The initialise() function is provided as an overrideable function within which classes derived from the simple module may specify their own initialisation code. The derived classes do not need to be responsible for passing the metadata set on to the downstream module.

The process() function is provided as an overrideable function within which classes derived from the simple module may specify their own processing code. The derived classes do not need to be responsible for passing the metadata set on to the downstream module.

The notify() function provides an interface for the processing code of derived classes to pass any additional, generated metadata sets on to the downstream module. This allows classes derived from the simple module to generate multiple metadata sets for the downstream module without needing to be aware of the mechanism by which the module chaining has been implemented.

The implementation of the simple module should provide default implementations of the init(), rcv(), chain(), initialise(), process(), and notify() functions as described below:

The chain() function should record the module passed in as a parameter as this module's downstream module. If the module already has a downstream module, then it should be replaced by this new value. The module should be recorded in such a way that its init() and rcv() functions may be invoked.

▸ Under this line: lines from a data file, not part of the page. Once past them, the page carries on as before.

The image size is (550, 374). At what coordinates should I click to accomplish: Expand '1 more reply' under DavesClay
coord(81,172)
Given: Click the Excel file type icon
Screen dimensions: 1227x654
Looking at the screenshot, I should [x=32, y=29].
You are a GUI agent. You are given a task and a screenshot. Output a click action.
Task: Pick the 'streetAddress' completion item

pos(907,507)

The init() function should pass the received metadata set to the initialise() function of this module and then invoke the init() function of the downstream module with the metadata set. The metadata set should be passed to the initialise() function by reference, so that modifications made to the metadata set are reflected in the metadata set passed to the downstream module's init() function.

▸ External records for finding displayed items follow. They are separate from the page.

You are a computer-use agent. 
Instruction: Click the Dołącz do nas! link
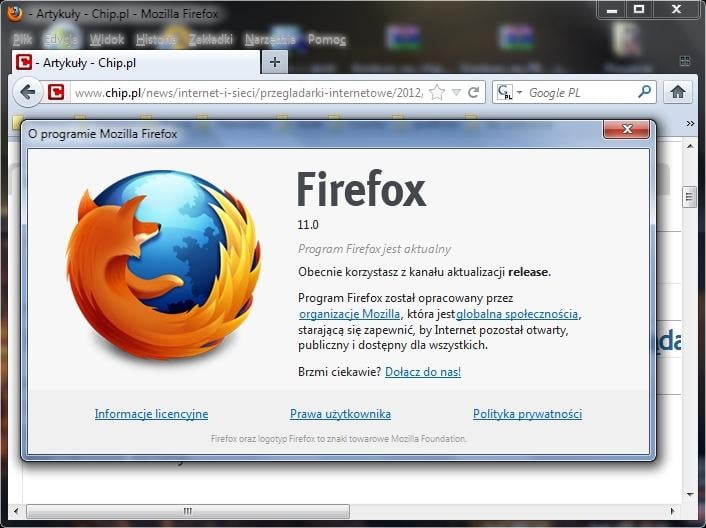click(422, 372)
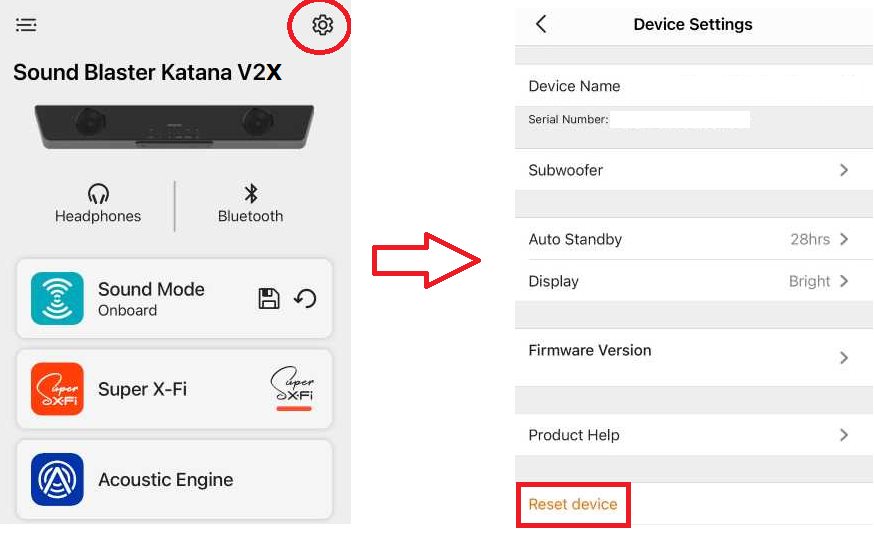Select the Headphones output icon
874x535 pixels.
click(98, 194)
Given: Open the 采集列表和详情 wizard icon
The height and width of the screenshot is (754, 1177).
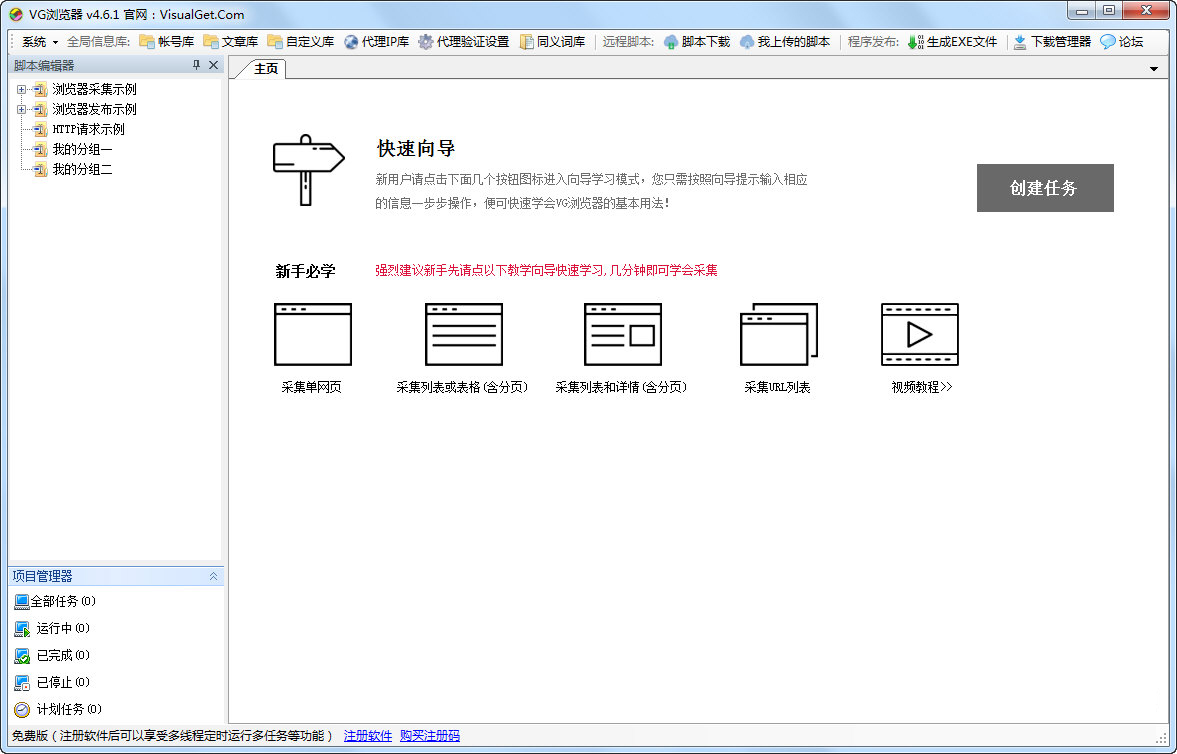Looking at the screenshot, I should [x=622, y=334].
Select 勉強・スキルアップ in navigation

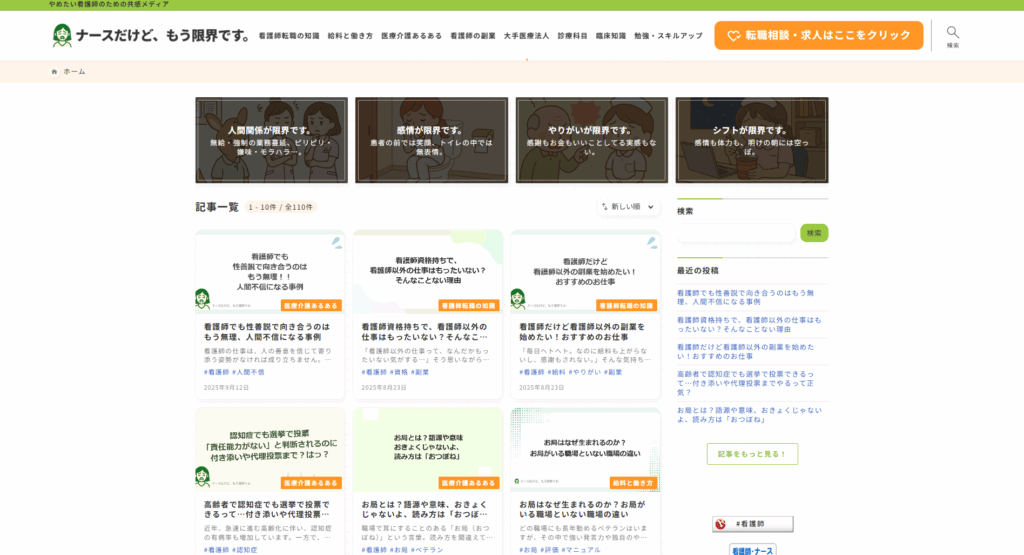[668, 36]
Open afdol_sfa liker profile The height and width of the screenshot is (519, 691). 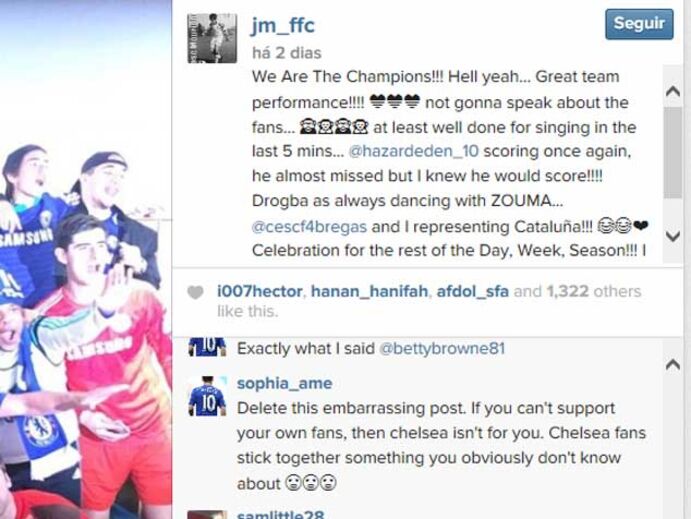click(x=472, y=291)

The rcv() function should pass the received metadata set to the process() function of this module and should then invoke the rcv() function of the downstream module with the metadata set. The metadata set should be passed to the initialise() function by reference, so that modifications made to the metadata set are reflected in the metadata set passed to the downstream module's rcv() function.

The initialise() function should be implemented as a null-op.

The process() function should be implemented as a null-op

The notify() function should pass the metadata set received as a parameter to the rcv() function of the downstream module.

Handling Multiple Values

Some metadata properties may be assigned multiple values. For example a list of keywords for a document. While MDF does not restrict a module from defining a single property with a value which is a collection, it may also be desirable to be able to serialise the multiple values as a set of property/value pairs in a metadata set. By convention such multiple property/value pairs should have a property string of the form propertyName_N where propertyName is a string key for the property and N is an integer value beginning with 0 for the first member of the collection and incrementing by one for each collection member serialised.

For example the property/value pair:

KEYWORDS: {mdf, modules, metadata}

(where {} denotes an implementation specific collection) can be serialised as:

KEYWORD_0: mdf
KEYWORD_1: modules
KEYWORD_2: metadata

Reporting Errors

By convention, if a non-fatal error is encountered during initialisation or running of a module, the module should add an error message to the metadata set being processed. The conventional key for this error message is the fully qualified name of the MDF module (in Java, the class name is used) with the string ".ERROR" appended. The value of this entry should be a string detailing the error which occurred.

The Java implementation provides this functionality in the class com.techquila.mdf.framework.BasicMDFModuleAdapter. A class derived from this class may register and error message by passing the metadata set to be modified and the message to be added to the function setError().